-------- ENTRIES

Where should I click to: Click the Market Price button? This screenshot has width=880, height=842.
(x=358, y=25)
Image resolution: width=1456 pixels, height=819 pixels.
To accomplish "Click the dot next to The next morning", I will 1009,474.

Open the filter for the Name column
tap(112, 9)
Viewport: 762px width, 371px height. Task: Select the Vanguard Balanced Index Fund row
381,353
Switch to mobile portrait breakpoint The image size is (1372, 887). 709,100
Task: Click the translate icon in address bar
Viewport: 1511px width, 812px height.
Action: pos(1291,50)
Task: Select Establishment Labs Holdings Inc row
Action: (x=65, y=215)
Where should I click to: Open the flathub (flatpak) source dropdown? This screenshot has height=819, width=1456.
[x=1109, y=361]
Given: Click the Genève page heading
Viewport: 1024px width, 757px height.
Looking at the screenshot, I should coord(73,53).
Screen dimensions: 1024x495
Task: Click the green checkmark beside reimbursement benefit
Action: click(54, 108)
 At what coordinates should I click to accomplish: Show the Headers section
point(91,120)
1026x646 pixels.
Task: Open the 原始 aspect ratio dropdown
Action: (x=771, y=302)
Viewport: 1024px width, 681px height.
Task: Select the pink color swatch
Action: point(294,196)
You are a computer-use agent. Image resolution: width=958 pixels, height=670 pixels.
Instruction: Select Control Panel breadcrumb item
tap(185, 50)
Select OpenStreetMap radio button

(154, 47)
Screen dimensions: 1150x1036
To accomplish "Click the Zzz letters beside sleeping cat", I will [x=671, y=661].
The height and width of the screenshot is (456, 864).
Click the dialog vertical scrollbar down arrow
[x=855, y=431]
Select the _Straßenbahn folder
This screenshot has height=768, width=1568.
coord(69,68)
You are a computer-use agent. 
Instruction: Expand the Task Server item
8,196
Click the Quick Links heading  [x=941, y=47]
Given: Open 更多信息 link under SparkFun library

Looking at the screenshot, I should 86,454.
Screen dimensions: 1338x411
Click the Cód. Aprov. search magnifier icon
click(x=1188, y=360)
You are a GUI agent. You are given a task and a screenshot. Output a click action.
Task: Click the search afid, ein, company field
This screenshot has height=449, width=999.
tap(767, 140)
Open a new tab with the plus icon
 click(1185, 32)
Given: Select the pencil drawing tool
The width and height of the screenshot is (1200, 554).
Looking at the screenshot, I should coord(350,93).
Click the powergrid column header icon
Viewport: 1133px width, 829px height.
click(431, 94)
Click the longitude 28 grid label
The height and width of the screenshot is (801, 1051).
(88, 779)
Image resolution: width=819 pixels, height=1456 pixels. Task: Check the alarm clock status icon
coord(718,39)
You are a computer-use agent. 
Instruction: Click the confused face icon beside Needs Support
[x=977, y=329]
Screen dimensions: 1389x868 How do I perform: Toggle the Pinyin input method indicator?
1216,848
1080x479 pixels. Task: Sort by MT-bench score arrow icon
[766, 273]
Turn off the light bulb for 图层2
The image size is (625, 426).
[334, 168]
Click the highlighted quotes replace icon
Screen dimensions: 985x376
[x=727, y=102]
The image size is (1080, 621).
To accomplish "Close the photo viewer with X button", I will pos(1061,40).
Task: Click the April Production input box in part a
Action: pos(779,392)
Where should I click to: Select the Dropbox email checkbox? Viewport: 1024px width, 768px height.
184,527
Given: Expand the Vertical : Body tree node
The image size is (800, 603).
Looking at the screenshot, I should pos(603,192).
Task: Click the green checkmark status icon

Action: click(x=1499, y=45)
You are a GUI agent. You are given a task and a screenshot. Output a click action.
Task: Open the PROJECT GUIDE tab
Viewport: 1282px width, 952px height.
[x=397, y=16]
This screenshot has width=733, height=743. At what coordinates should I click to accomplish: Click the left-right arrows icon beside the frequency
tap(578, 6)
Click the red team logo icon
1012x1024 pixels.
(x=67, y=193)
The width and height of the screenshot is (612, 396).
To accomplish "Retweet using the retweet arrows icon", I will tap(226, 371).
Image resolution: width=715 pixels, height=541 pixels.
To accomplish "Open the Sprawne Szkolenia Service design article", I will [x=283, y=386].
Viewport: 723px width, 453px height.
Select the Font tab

----------------

» REQUIREMENT: Switch "computer-use agent" to "desktop automation agent" wherever it occurs in the data, and reproduce all the lines with nothing else altered.

» OUTPUT FOR THIS TASK:
Where should I click to: Click the Market Price button? This screenshot has width=880, height=842.
(x=358, y=25)
Image resolution: width=1456 pixels, height=819 pixels.
To accomplish "Click the dot next to The next morning", I will 1009,474.

Open the filter for the Name column
tap(112, 9)
Viewport: 762px width, 371px height. Task: Select the Vanguard Balanced Index Fund row
381,353
Switch to mobile portrait breakpoint The image size is (1372, 887). 709,100
Task: Click the translate icon in address bar
Viewport: 1511px width, 812px height.
Action: pos(1291,50)
Task: Select Establishment Labs Holdings Inc row
Action: (x=65, y=215)
Where should I click to: Open the flathub (flatpak) source dropdown? This screenshot has height=819, width=1456.
[x=1109, y=361]
Given: Click the Genève page heading
Viewport: 1024px width, 757px height.
Looking at the screenshot, I should coord(73,53).
Screen dimensions: 1024x495
Task: Click the green checkmark beside reimbursement benefit
Action: click(54, 108)
 At what coordinates should I click to accomplish: Show the Headers section
point(91,120)
1026x646 pixels.
Task: Open the 原始 aspect ratio dropdown
Action: (x=771, y=302)
Viewport: 1024px width, 681px height.
Task: Select the pink color swatch
Action: point(294,196)
You are a desktop automation agent. Image resolution: width=958 pixels, height=670 pixels.
Instruction: Select Control Panel breadcrumb item
tap(185, 50)
Select OpenStreetMap radio button

(154, 47)
Screen dimensions: 1150x1036
To accomplish "Click the Zzz letters beside sleeping cat", I will [x=671, y=661].
The height and width of the screenshot is (456, 864).
Click the dialog vertical scrollbar down arrow
[x=855, y=431]
Select the _Straßenbahn folder
This screenshot has height=768, width=1568.
coord(69,68)
You are a desktop automation agent. 
Instruction: Expand the Task Server item
8,196
Click the Quick Links heading  [x=941, y=47]
Given: Open 更多信息 link under SparkFun library

Looking at the screenshot, I should 86,454.
Screen dimensions: 1338x411
Click the Cód. Aprov. search magnifier icon
click(x=1188, y=360)
You are a GUI agent. You are given a task and a screenshot. Output a click action.
Task: Click the search afid, ein, company field
This screenshot has height=449, width=999.
tap(767, 140)
Open a new tab with the plus icon
 click(1185, 32)
Given: Select the pencil drawing tool
The width and height of the screenshot is (1200, 554).
Looking at the screenshot, I should coord(350,93).
Click the powergrid column header icon
Viewport: 1133px width, 829px height.
click(431, 94)
Click the longitude 28 grid label
The height and width of the screenshot is (801, 1051).
(88, 779)
Image resolution: width=819 pixels, height=1456 pixels. Task: Check the alarm clock status icon
coord(718,39)
You are a desktop automation agent. 
Instruction: Click the confused face icon beside Needs Support
[x=977, y=329]
Screen dimensions: 1389x868 How do I perform: Toggle the Pinyin input method indicator?
1216,848
1080x479 pixels. Task: Sort by MT-bench score arrow icon
[766, 273]
Turn off the light bulb for 图层2
The image size is (625, 426).
[334, 168]
Click the highlighted quotes replace icon
Screen dimensions: 985x376
[x=727, y=102]
The image size is (1080, 621).
To accomplish "Close the photo viewer with X button", I will pos(1061,40).
Task: Click the April Production input box in part a
Action: pos(779,392)
Where should I click to: Select the Dropbox email checkbox? Viewport: 1024px width, 768px height.
184,527
Given: Expand the Vertical : Body tree node
The image size is (800, 603).
Looking at the screenshot, I should pos(603,192).
Task: Click the green checkmark status icon

Action: click(x=1499, y=45)
You are a GUI agent. You are given a task and a screenshot. Output a click action.
Task: Open the PROJECT GUIDE tab
Viewport: 1282px width, 952px height.
[x=397, y=16]
This screenshot has width=733, height=743. At what coordinates should I click to accomplish: Click the left-right arrows icon beside the frequency
tap(578, 6)
Click the red team logo icon
1012x1024 pixels.
(x=67, y=193)
The width and height of the screenshot is (612, 396).
To accomplish "Retweet using the retweet arrows icon", I will tap(226, 371).
Image resolution: width=715 pixels, height=541 pixels.
To accomplish "Open the Sprawne Szkolenia Service design article", I will [x=283, y=386].
Viewport: 723px width, 453px height.
Select the Font tab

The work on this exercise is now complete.